Little updates:
- The Healers’ Purpose just hit 100 copies on Amazon; round numbers are neat. Several on Gumroad as well. Ironically, Gumroad sends me an email each and every time a copy of something sells, but I pay less attention to it. That doesn’t seem right. I ought to either check it more often or turn off those alerts. Maybe both. Anyway, that’s nice.
- The new side project is in the hands of a couple of beta readers; thanks, folks, even though you can’t “hear” me here! Commissioned a cover illustration that I really love, and sent it over to my usual titles/design expert with a bunch of examples of English light-novel covers and an explanation of what the hell I’m trying to do here. Should be fun.
Recommendations / book talk:
I just, today, on my day off, finished Mindtouch by M.C.A. Hogarth. I do not remember where I first heard of this book; it may have been on Smart Bitches, Trashy Books? Maybe? It was years ago. Oh definitely, feelings-focused science fiction, uh huh, cultural worldbuilding, yep, squarely in my wheelhouse, yeah, I’ll put that on my bookmarks list to check out eventually and then never get around to it because ~that’s how we do things~
So I finally got it and read it, and this could not be more Exactly My Shit if it had been created in a lab for that express purpose.
- (very) original
- sincere
- culturally focused worldbuilding [though I’m sorry, I couldn’t remember which species was which till the chart at the end, apart from the two leads and one of their friends who gets more page-time. I’m slow on the uptake with worldbuilding, it’s not the book’s fault]
- basically about empathy? and not the “I’m better than you, because I know what you’re thinking better than you do” twisting of “empathic” you run into sometimes; actual, you know, empathy, which runs both ways and has drawbacks as well as superpowers
- Probably just me, but I think I sense some fanfiction in its DNA – not that it’s based on a preexisting property, but that it focuses on characters’ emotions and relationships (that may not make any sense, and I mean it as a compliment in any case)

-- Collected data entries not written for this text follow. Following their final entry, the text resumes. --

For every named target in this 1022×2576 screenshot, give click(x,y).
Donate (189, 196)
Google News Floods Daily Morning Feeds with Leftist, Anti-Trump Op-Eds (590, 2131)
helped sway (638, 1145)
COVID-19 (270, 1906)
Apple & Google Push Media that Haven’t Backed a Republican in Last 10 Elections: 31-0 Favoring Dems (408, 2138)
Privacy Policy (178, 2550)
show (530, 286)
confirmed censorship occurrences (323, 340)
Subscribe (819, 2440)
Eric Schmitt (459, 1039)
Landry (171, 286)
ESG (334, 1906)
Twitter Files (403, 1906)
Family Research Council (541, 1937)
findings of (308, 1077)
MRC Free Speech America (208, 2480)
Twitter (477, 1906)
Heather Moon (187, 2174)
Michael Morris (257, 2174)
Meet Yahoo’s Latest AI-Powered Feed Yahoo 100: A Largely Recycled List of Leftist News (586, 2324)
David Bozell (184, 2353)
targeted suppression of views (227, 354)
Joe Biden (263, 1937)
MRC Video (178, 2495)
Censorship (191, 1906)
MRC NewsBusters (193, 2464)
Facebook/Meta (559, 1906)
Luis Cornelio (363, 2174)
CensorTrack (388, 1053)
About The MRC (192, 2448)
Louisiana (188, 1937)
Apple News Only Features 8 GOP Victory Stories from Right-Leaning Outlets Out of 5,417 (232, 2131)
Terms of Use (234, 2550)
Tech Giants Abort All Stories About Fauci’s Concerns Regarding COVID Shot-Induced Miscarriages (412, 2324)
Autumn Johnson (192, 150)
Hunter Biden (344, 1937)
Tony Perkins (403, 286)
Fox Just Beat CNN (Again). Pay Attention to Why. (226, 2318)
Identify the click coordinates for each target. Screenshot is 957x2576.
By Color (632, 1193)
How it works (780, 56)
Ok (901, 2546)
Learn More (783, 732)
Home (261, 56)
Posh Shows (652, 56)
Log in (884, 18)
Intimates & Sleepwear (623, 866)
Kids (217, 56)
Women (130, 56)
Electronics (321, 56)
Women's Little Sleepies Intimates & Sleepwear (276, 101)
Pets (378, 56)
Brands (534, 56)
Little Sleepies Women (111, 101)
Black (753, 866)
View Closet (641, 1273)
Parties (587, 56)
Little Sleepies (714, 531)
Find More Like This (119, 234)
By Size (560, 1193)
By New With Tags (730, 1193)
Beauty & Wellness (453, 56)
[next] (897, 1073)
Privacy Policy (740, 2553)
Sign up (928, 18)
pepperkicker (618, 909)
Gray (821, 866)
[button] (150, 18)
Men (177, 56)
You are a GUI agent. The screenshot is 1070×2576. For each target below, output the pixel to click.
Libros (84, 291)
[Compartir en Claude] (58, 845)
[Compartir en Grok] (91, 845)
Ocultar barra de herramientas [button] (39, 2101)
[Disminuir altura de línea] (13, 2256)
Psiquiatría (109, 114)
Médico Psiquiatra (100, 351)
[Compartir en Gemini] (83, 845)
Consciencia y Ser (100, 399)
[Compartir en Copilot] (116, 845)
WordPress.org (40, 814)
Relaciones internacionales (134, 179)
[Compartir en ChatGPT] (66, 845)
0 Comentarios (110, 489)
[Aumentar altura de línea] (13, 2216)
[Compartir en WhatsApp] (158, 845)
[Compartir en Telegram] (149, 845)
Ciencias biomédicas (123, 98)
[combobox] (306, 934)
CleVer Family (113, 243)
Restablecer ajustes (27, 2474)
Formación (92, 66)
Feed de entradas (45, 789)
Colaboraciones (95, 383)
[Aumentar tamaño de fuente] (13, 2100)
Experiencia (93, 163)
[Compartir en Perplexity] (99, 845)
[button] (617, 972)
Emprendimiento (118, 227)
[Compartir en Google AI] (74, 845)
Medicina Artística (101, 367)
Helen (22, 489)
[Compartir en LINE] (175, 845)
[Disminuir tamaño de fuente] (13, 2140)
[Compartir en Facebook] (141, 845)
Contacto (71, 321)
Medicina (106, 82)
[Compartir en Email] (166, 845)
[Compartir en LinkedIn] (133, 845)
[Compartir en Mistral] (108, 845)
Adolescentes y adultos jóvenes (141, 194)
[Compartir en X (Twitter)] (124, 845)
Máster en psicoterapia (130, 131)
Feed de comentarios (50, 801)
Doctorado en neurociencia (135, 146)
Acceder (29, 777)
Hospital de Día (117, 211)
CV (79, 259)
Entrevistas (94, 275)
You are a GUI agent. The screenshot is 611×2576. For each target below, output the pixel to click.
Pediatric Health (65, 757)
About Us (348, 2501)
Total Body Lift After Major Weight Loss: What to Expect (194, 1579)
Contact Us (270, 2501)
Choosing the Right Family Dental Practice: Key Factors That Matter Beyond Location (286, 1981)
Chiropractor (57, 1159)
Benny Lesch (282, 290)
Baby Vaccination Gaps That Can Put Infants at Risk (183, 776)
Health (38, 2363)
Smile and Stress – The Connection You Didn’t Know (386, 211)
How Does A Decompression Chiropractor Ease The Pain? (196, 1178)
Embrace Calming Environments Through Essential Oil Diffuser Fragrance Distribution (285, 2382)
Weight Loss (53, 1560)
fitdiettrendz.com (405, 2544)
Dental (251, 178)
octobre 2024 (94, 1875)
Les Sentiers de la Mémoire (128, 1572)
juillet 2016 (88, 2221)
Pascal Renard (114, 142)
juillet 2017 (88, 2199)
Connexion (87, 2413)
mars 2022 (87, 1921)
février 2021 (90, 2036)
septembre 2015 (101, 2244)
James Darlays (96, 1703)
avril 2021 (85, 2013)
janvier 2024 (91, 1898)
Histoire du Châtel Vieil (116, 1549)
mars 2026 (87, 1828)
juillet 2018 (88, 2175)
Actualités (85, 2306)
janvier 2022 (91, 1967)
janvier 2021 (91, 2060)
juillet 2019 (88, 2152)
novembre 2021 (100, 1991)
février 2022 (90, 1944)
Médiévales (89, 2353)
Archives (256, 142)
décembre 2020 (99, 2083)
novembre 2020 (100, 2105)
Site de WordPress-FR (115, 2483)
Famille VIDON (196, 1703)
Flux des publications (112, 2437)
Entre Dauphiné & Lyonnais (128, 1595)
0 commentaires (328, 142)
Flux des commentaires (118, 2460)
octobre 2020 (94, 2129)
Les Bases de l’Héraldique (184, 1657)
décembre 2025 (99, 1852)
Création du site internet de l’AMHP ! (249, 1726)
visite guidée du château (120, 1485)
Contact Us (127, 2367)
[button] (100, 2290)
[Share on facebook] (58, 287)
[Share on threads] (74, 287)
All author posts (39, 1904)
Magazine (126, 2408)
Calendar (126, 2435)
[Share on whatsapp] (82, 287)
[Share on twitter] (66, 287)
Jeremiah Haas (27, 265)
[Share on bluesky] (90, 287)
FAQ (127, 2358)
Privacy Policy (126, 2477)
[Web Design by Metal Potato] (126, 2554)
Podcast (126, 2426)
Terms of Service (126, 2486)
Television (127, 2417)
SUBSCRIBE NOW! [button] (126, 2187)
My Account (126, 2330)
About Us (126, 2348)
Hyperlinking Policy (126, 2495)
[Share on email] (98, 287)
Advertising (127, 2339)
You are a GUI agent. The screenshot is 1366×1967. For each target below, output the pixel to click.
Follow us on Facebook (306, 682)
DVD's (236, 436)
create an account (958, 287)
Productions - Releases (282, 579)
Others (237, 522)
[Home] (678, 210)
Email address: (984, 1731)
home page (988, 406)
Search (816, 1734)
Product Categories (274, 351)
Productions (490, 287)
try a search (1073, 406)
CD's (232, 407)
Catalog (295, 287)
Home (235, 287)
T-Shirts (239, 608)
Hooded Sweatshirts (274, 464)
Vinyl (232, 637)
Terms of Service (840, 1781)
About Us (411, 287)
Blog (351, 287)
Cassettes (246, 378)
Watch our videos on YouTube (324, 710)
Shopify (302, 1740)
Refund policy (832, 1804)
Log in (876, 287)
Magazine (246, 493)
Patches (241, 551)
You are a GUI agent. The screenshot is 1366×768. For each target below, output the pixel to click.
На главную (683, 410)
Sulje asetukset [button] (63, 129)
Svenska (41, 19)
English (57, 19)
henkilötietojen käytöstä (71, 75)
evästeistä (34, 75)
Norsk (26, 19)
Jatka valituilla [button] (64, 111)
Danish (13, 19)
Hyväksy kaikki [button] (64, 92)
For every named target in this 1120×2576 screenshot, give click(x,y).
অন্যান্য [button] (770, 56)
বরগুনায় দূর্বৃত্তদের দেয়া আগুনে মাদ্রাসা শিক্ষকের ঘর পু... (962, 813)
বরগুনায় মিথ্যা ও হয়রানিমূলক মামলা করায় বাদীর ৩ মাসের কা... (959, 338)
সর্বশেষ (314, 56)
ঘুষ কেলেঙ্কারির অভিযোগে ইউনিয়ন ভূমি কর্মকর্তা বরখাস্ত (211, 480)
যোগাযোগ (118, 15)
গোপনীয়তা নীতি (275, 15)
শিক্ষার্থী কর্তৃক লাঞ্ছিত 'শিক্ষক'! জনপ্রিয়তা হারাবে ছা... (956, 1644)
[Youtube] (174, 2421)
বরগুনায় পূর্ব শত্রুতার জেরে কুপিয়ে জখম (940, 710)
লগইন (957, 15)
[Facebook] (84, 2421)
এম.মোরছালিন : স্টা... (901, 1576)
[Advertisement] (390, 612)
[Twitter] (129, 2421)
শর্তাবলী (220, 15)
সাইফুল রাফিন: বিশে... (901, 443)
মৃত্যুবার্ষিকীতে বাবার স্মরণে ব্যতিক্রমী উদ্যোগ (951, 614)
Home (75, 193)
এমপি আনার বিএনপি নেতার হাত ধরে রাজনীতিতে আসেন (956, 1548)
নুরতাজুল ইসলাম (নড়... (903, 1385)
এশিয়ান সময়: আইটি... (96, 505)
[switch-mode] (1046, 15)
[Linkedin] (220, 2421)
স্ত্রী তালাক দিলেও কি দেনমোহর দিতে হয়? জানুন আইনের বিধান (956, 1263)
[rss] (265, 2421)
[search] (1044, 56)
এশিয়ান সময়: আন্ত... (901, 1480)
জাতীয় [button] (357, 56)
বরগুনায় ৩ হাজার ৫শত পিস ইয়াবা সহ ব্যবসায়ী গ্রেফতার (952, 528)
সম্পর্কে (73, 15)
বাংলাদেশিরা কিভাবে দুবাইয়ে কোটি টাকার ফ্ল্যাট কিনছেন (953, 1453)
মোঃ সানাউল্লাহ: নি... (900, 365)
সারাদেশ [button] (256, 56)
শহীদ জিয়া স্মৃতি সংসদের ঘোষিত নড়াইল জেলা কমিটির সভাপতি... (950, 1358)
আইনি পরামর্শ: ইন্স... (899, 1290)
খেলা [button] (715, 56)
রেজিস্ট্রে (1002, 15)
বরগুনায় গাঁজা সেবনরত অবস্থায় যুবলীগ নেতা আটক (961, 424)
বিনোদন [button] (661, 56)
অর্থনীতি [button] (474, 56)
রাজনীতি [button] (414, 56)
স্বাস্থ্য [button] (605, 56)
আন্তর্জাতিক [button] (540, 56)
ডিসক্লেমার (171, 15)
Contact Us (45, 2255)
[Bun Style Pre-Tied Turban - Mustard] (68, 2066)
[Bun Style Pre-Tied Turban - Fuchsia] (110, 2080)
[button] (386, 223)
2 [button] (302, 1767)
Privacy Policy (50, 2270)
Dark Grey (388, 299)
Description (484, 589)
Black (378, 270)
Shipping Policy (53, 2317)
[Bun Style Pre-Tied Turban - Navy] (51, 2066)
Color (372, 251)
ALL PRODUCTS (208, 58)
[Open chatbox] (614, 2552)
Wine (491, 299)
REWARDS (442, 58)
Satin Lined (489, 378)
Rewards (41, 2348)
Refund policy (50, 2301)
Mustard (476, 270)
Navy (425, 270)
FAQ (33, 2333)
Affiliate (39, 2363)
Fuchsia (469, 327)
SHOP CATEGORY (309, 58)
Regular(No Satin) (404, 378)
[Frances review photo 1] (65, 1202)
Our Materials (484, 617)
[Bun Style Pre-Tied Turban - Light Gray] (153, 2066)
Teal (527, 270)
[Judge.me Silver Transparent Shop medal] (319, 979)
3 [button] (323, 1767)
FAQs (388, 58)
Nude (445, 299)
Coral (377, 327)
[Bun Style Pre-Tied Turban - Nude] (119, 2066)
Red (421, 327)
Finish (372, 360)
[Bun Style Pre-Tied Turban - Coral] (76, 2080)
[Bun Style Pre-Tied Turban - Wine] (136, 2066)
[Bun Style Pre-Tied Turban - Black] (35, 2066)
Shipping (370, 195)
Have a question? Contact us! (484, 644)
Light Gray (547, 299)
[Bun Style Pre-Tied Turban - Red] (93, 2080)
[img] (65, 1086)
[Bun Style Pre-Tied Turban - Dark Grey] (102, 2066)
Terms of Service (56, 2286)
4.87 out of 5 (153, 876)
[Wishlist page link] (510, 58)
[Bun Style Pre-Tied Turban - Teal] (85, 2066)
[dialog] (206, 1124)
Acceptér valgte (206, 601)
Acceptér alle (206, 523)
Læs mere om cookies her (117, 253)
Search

I will say that the characters in this book are effectively unflawed in a very sweet and soothing way. They have doubts and worries, but basically no flaws. None of the side characters do, either. There’s one racist professor, and honestly? He’s racist against humans because humans committed some really horrific acts in this universe. (okay, specific acts that humans have not yet committed in our universe) So while I cared about the two leads’ story, I didn’t relate to them. I’m a trash goblin with deep character flaws. But I want the best for these two cinnamon rolls.
It does not fit the “upbeat vibes only” mode of cozy, because one of the major plotlines is about the main characters volunteering in a hospital ward for terminally ill children. It is not always happy, and it’s sometimes deeply sad – but never cynical or callous. To which I say: Here’s my cup. More, please.
Having said that, one of the recurring bits of worldbuilding in this book is a hot cinnamon drink called kerrine. I had just looked up a recipe when the universe, in the form of a cooking class I was watching on YouTube, informed me of a real world alternative: haldi doodh or golden milk, which is a traditional Indian drink made of milk and turmeric, among some other things.
Honestly? I’ll probably try making kerrine eventually, because it’s starting to get cold here and I like hot drinks. But probably only after I’ve run through most of the turmeric in the house. (Which is a lot; I have a tendency to accidentally buy duplicates of spices) (We now have a chalkboard in the kitchen with a list of the spices we have two of. so it’s gotten better)
It’s the season, is what I’m saying. Bring it on.